We were first introduced to the work of Sean Hotchkiss back in the Summer of 2014, while working together on Faculty Department. Our first time meeting Sean in person was at the book launch at The Apartment by The Line. From our conversations at the launch, we definitely remember Sean’s energy and authenticity. Sean is personable and approachable with a dose of swag, and this is all apparent in his writing. We then learned of his prolific portfolio and impact on Mens fashion as a successful writer based in Brooklyn, New York. Yet Sean’s work extends beyond just words but includes creative thinking, art direction, and brand consultancy. Sean has become a good friend of the studio and it was really enjoyable to work with him on his new creative consultancy, Boy.

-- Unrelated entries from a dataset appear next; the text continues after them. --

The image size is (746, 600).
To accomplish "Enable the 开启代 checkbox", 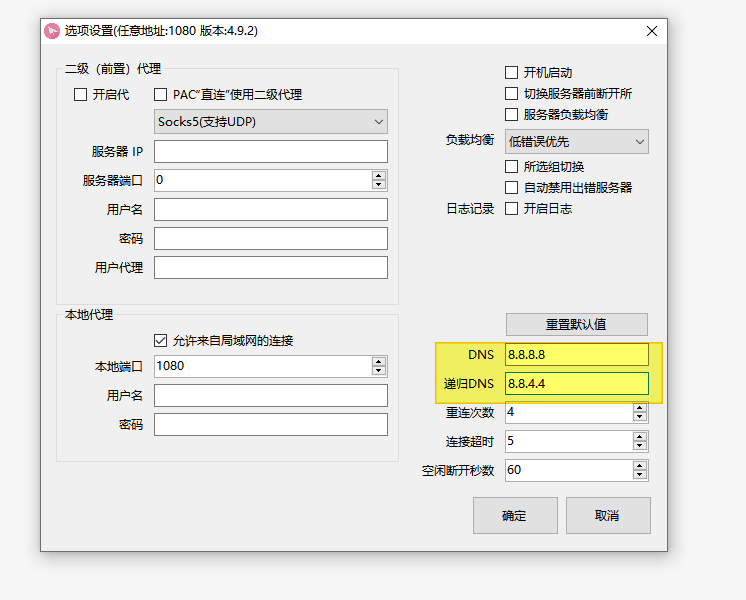I will (81, 95).
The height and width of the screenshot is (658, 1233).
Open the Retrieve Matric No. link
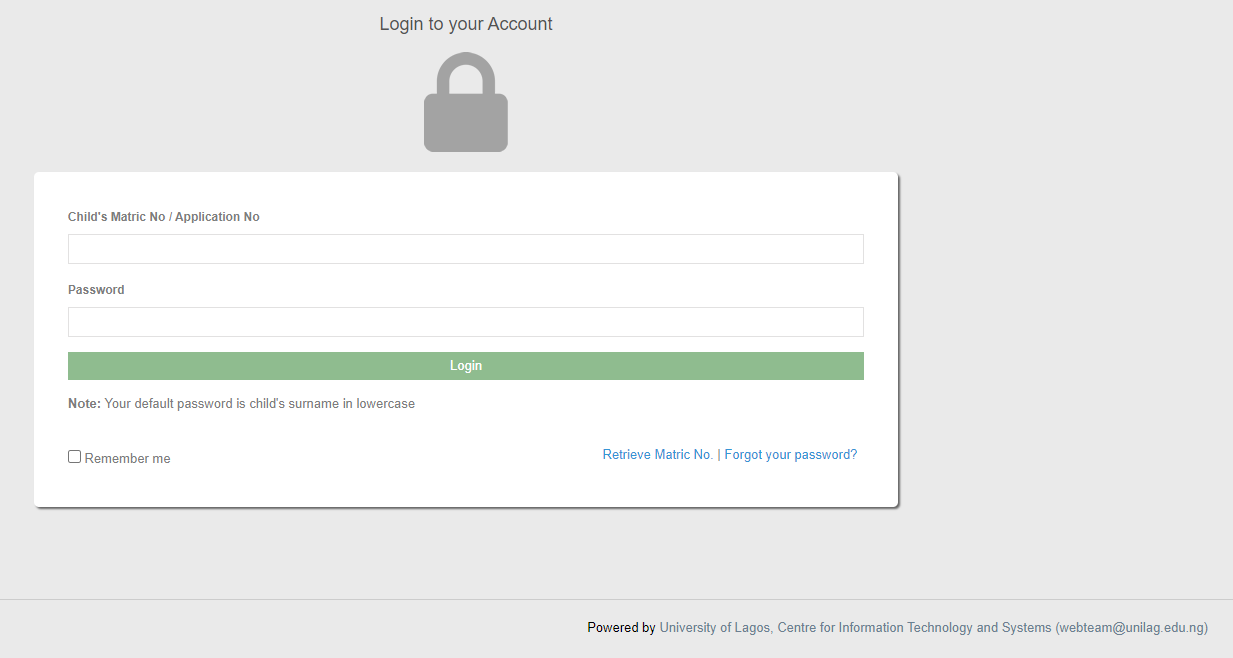pyautogui.click(x=657, y=455)
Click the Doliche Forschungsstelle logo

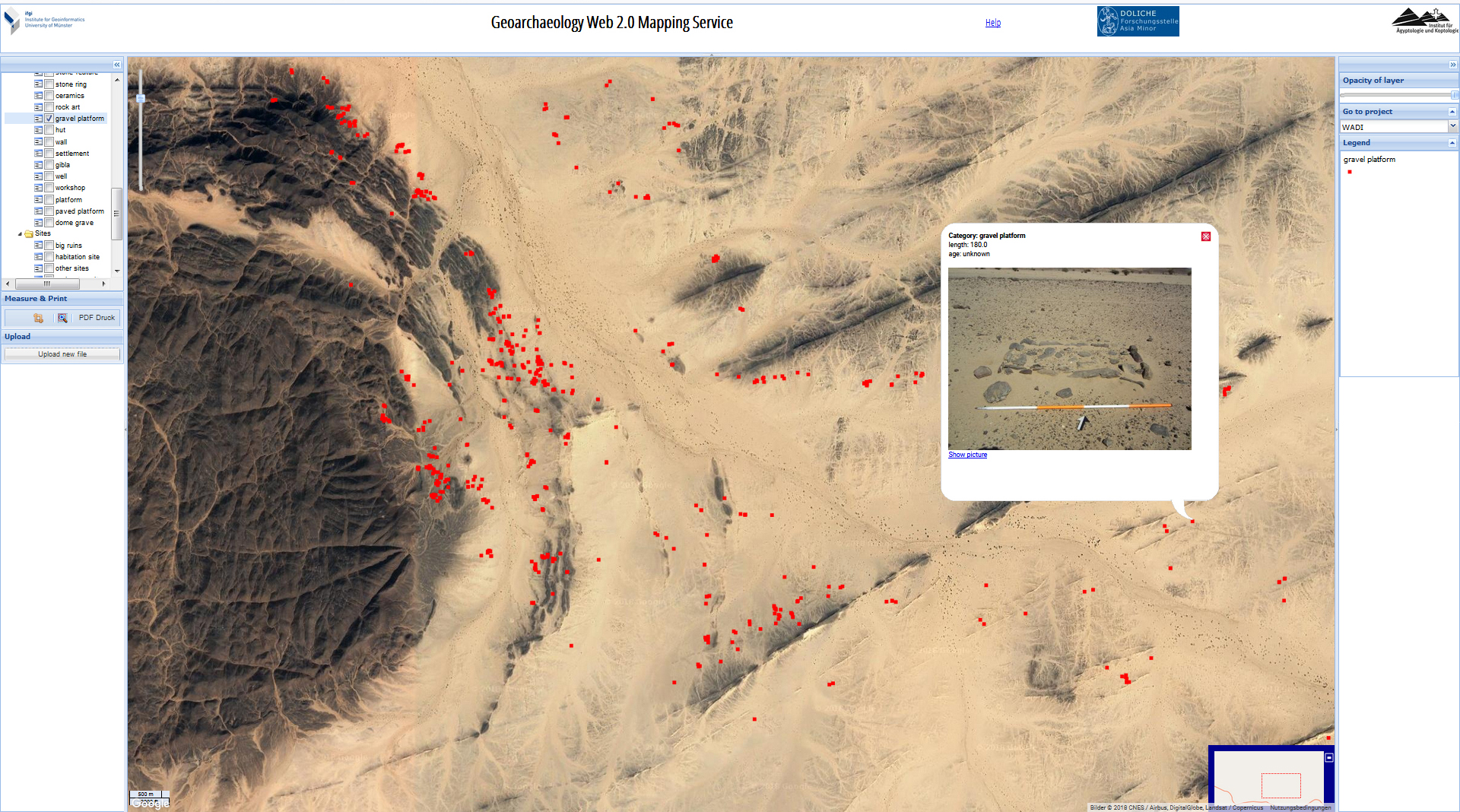coord(1138,21)
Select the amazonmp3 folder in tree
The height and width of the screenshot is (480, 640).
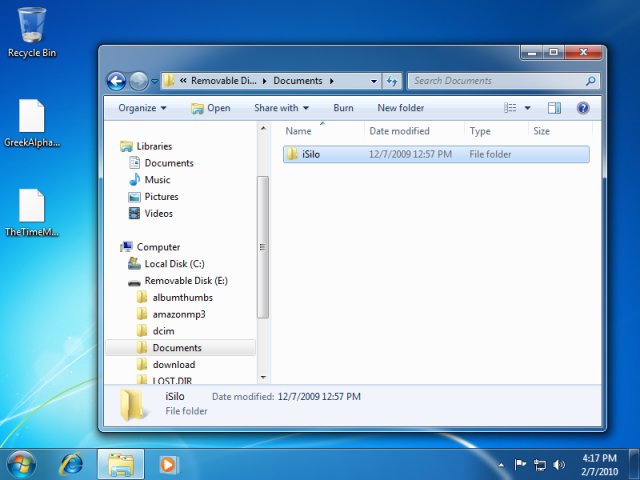tap(179, 314)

From our discussions with Sean, we understood the benefits of starting ‘Boy’ as it offered Sean the opportunity to venture into different areas of creative work that was not limited to copywriting alone. Our challenge was then to represent this visually in a brand identity that reflected Sean’s personality, values and aesthetic, but stood as an entity of its own. We started identifying some key words for the brand as “classic”, “American”, and “refined”. Sean had already began the process of identifying the art direction early on so it became a smooth transition for us to continue the work. An important aspect to the personality of the brand was this sense of refinement, luxe taste, balanced with an easy-going, casual approach—also called “high/low” in fashion. The name “Boy” felt like a perfect fit in this case.
In regards to visuals, we felt that the most effective tool to embody these aspects of a classic, luxe yet casual brand would be in the typography. The look and feel of the brand identity needed to be minimal yet ‘classic’ in a sense, as though it has been around for awhile instead of a sterile modern look. Together with Sean, we decided to move forward with Graphik, designed by Christian Schwartz and Berton Hasebe (Commercial Type). Graphik proved to offer the right balance as a contemporary sans serif inspired and referenced from sans serifs of the mid twentieth century. With such a simple treatment of a wordmark, the details then becomes especially important. Between the bold and medium weight of Graphik, we felt the right weight for the wordmark would actually be in-between the two and proceeded to create a “semi-bold” weight. The boy wordmark was set in lowercase to take advantage of the balance created from the ascender of the “b” and the descender of the “y”.
One of the issues Sean had shared with us was the challenge of showcasing copywriting projects, or making words visually appealing. This was an aspect we considered a lot during the design process. In light of this slight dilemma, we began looking at type specimen books for inspiration. We were particularly drawn to the “waterfall effect” that would naturally appear when specimens showcased the full family of weights in a typeface. This became our inspiration for the brand system of Boy—to create a system of using various weights together depending on the scenario or amount of text. We were quite happy with the idea as it was a fairly simple idea though still unique to us.
With copywriting as the primary service from Boy, a deliberate approach we took for the design of the website was to limit the amount of text on the site to a minimum. In doing so, it gave the text on the website a greater value and elevated hierarchy. This approach also helped us to create an online presence for Boy that is not inherently word-based, but open to other creative fields.